Enquanto o governo norte-americano cobra de Ancara participação ativa na coalizão que combate a facção radical, Recep Erdogan, presidente da Turquia, defende que a ofensiva militar priorize a deposição do ditador sírio Bashar al-Assad, cujo país vive sangrenta guerra civil há três anos e meio.
O ponto de vista de Erdogan revela tanto ambição por ampliar o poder regional de seu país como preocupação com os efeitos da turbulência no país vizinho. Cerca de 1,5 milhão de pessoas já deixaram a Síria e se refugiaram na Turquia.
Aos EUA, porém, não interessa aumentar o envolvimento no conflito sírio.

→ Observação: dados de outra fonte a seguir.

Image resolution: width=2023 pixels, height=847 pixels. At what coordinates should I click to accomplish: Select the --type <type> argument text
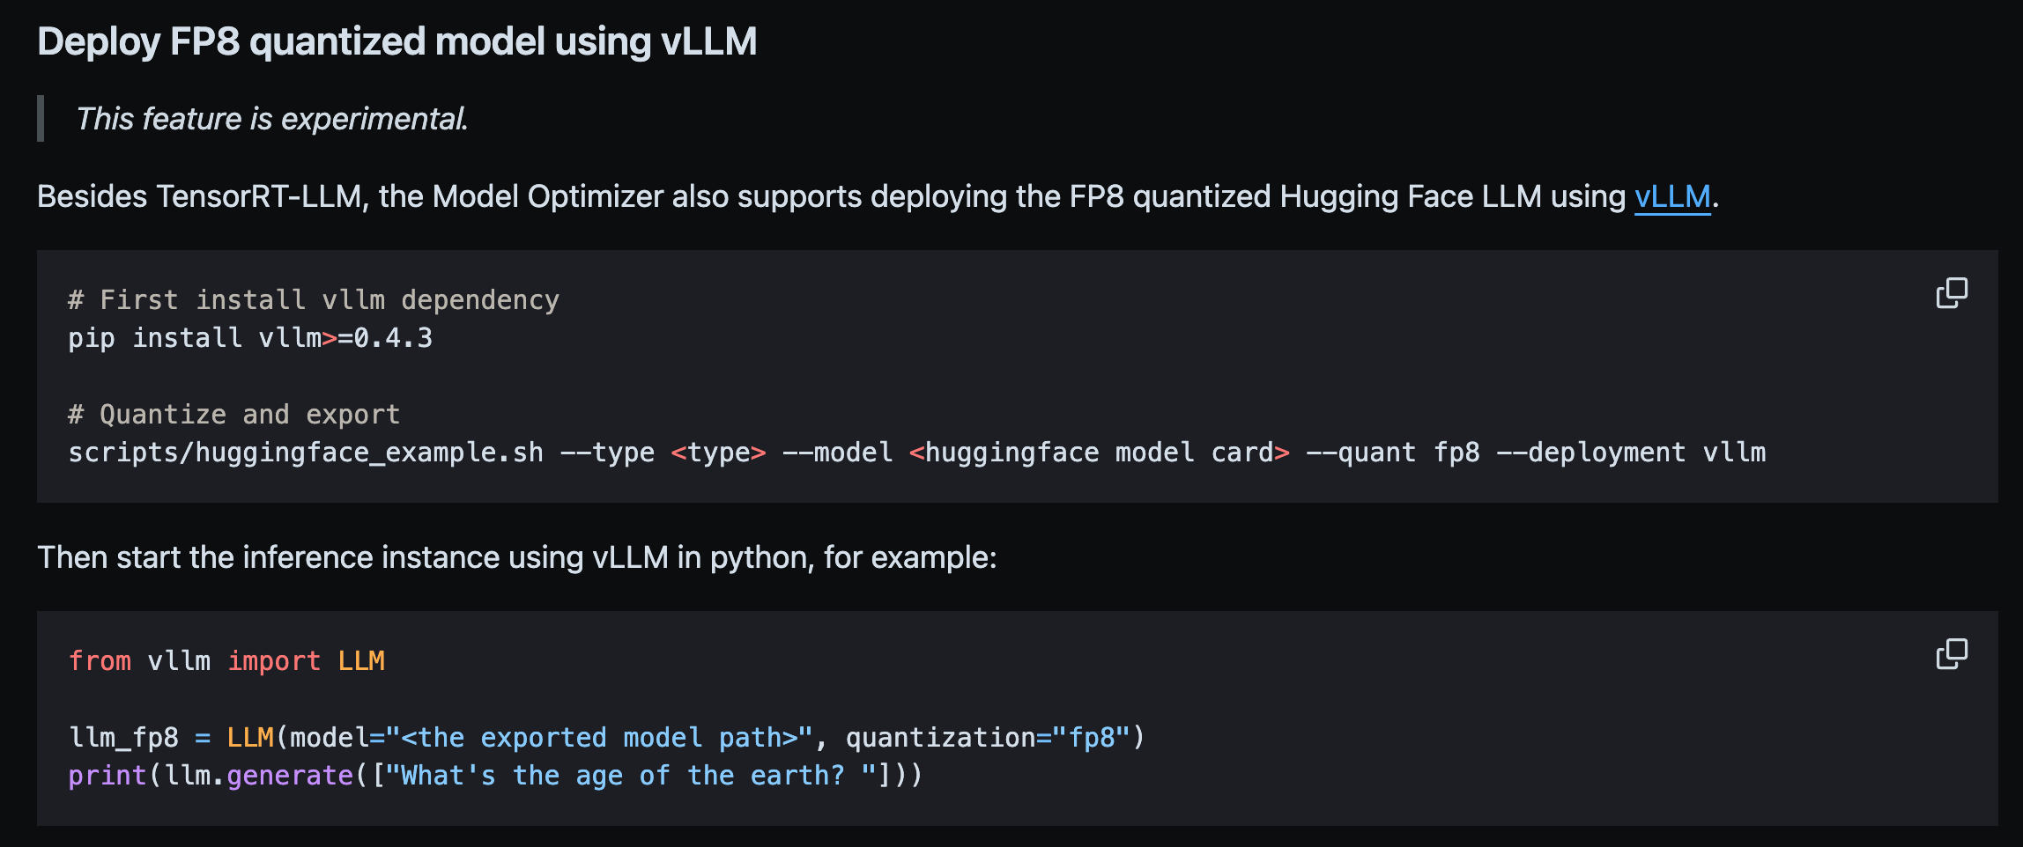(x=661, y=452)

Mais importante, neste momento, seria interromper o terror perpetrado pelos extremistas --algo que, tudo indica, não acontecerá tão cedo.
O risco de que Kobani caia nas mãos do Estado Islâmico tem crescido nos últimos dias. Caso isso venha a ocorrer, teme-se o massacre de milhares de civis que ainda não deixaram a cidade.
Embora o confronto já dure semanas, o Exército turco permanece estacionado na fronteira. A inércia militar se explica pela contenda que há décadas opõe a Turquia ao povo curdo, que se espraia pelos territórios turco, iraquiano, sírio e iraniano e reivindica um Estado próprio.
Na lógica de Ancara, ajudar os curdos significa ajudar um inimigo, já que o YPG, grupo que combate o Estado Islâmico em Kobani, é ligado ao PKK, organização nacionalista curda considerada terrorista pela Turquia.
Autoridades turcas receiam que uma possível vitória dos curdos fortaleça suas pretensões de criar uma zona autônoma na fronteira, a qual poderia servir como base para militantes do PKK.
Analisados seus últimos lances, a Turquia dá sinais de que prefere correr o risco de ver o grupo extremista islâmico fortalecido a conceder mais poder aos curdos.
Principal jogador nesse instável tabuleiro, o presidente americano Barack Obama precisa apresentar resultados e conquistar apoios efetivos na luta contra o Estado Islâmico. Será fundamental coordenar melhor as ações, incluindo as do Irã e do Iraque, para garantir a eficácia de sua estratégia.